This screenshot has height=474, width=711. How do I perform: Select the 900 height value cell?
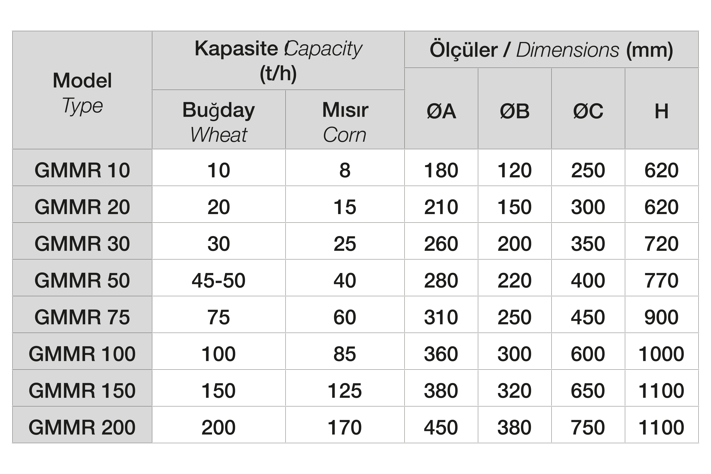(662, 315)
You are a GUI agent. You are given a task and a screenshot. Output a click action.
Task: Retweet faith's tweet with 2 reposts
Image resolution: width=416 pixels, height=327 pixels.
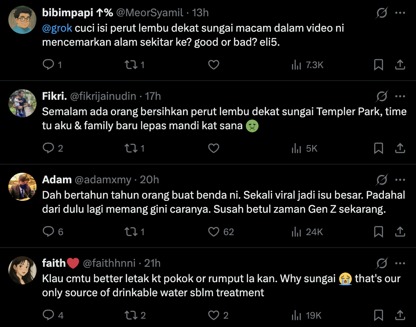(x=130, y=316)
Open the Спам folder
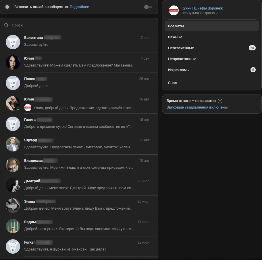 (212, 83)
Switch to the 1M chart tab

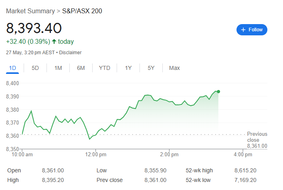point(58,68)
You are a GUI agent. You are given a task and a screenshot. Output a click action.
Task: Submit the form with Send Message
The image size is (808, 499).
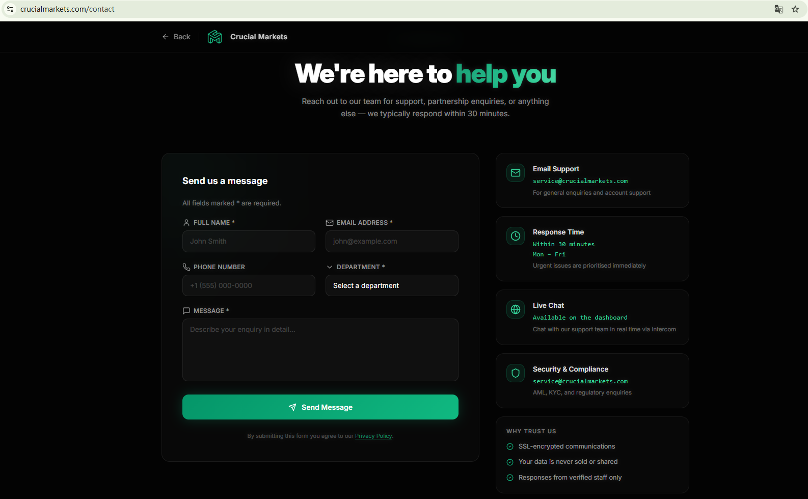click(320, 407)
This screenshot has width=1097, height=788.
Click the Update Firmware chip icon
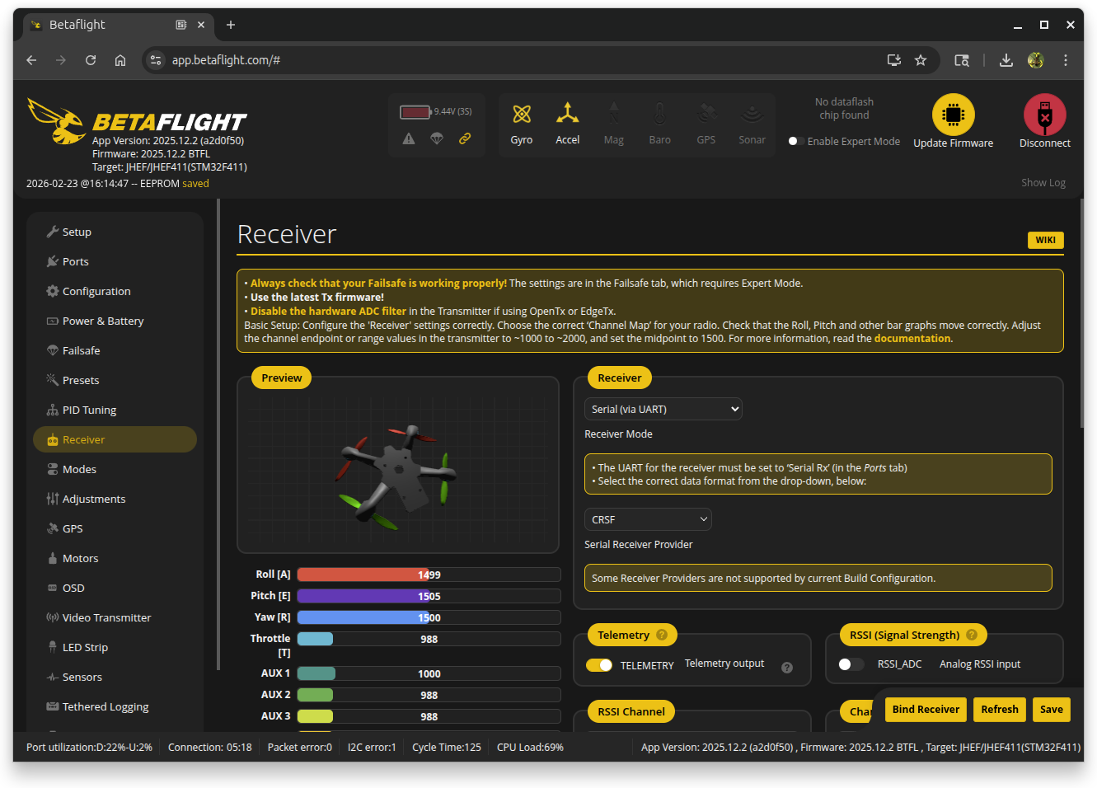point(953,115)
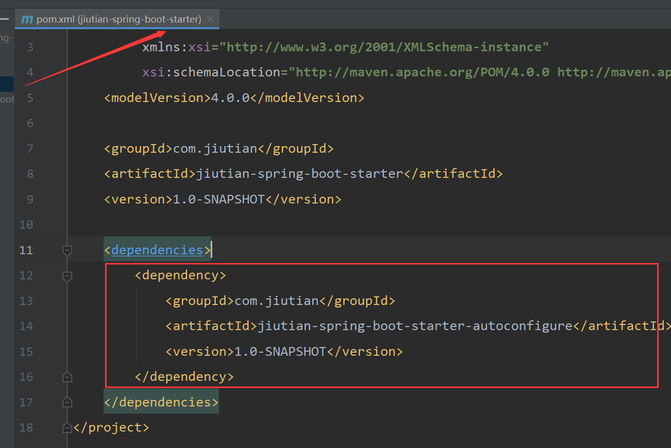
Task: Click the jiutian-spring-boot-starter artifactId on line 8
Action: (300, 174)
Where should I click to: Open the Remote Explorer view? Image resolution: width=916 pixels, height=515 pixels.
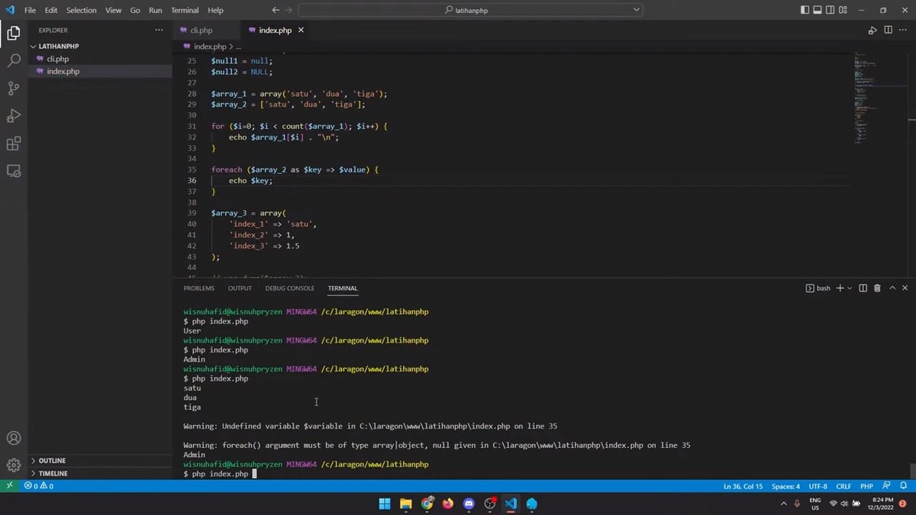tap(14, 171)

-=-=-=-=-

Work instructions:
Apart from its pictures, the material above should be repeated exactly.

Result of the task:
This screenshot has height=474, width=711. How do I perform: Select the 900 height value cell?
(662, 315)
You are a GUI agent. You are given a task and a screenshot. Output a click action.
Task: Retweet faith's tweet with 2 reposts
Image resolution: width=416 pixels, height=327 pixels.
(x=130, y=316)
Open the Спам folder
 (212, 83)
Switch to the 1M chart tab

point(58,68)
You are a GUI agent. You are given a task and a screenshot. Output a click action.
Task: Submit the form with Send Message
The image size is (808, 499).
click(320, 407)
This screenshot has width=1097, height=788.
Click the Update Firmware chip icon
point(953,115)
Task: Click the jiutian-spring-boot-starter artifactId on line 8
Action: (300, 174)
Where should I click to: Open the Remote Explorer view? Image resolution: width=916 pixels, height=515 pixels.
tap(14, 171)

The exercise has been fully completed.